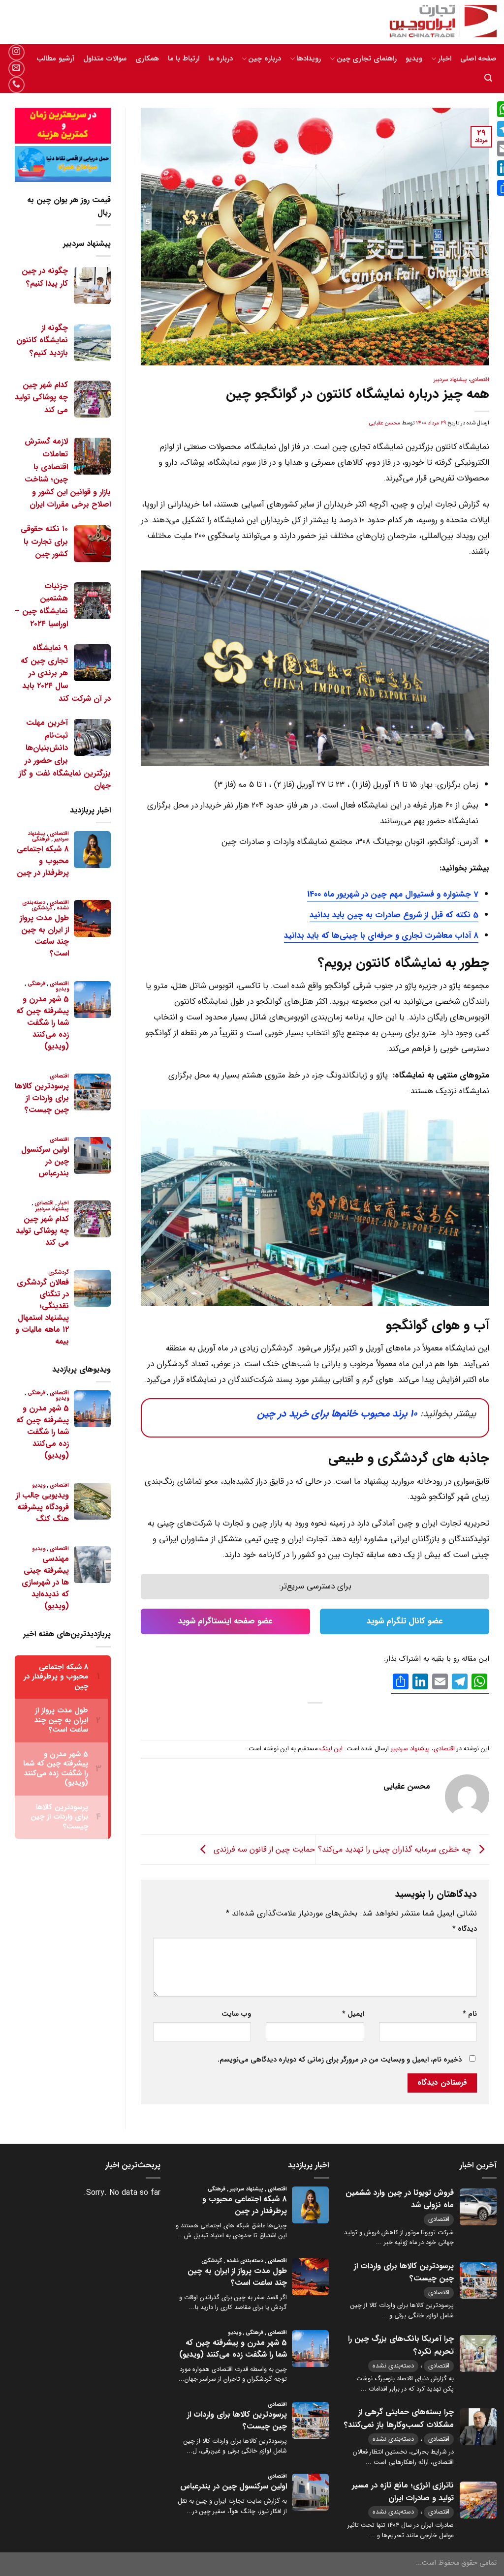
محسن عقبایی (384, 423)
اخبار (444, 58)
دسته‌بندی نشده (393, 2366)
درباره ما (220, 58)
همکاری (147, 58)
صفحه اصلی (478, 58)
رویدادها (308, 58)
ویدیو (414, 58)
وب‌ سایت (236, 2014)
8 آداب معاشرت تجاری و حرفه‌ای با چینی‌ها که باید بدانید (381, 935)
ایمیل (353, 2014)
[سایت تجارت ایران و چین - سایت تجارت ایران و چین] (437, 22)
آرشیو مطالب (55, 58)
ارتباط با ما (183, 58)
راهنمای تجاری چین (367, 58)
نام (470, 2014)
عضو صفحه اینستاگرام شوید (225, 1621)
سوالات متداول (104, 58)
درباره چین (264, 58)
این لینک (331, 1749)
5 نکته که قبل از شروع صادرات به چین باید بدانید (394, 915)
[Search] (488, 78)
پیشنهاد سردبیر (450, 379)
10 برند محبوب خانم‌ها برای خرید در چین (337, 1414)
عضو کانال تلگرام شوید (405, 1621)
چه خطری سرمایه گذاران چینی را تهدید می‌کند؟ (395, 1849)
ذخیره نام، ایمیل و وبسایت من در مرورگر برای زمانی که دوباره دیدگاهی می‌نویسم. (340, 2060)
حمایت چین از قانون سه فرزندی (263, 1849)
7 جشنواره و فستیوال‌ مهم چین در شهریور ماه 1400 (392, 894)
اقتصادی (479, 379)
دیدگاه (464, 1929)
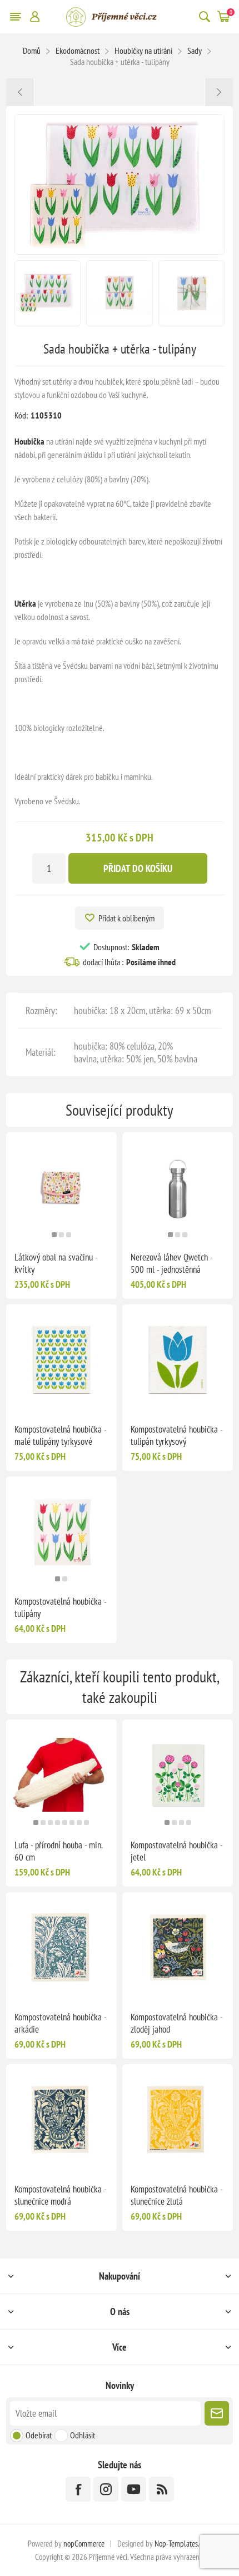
══════
TASK TO CARRY OUT:
Please give an exact copy of the entries above, from the line with "رویدادها (308, 58)" down to the line with "عضو کانال تلگرام شوید (405, 1621)", inclusive, and nothing else.

REPLY:
رویدادها (308, 58)
ویدیو (414, 58)
وب‌ سایت (236, 2014)
8 آداب معاشرت تجاری و حرفه‌ای با چینی‌ها که باید بدانید (381, 935)
ایمیل (353, 2014)
[سایت تجارت ایران و چین - سایت تجارت ایران و چین] (437, 22)
آرشیو مطالب (55, 58)
ارتباط با ما (183, 58)
راهنمای تجاری چین (367, 58)
نام (470, 2014)
عضو صفحه اینستاگرام شوید (225, 1621)
سوالات متداول (104, 58)
درباره چین (264, 58)
این لینک (331, 1749)
5 نکته که قبل از شروع صادرات به چین باید بدانید (394, 915)
[Search] (488, 78)
پیشنهاد سردبیر (450, 379)
10 برند محبوب خانم‌ها برای خرید در چین (337, 1414)
عضو کانال تلگرام شوید (405, 1621)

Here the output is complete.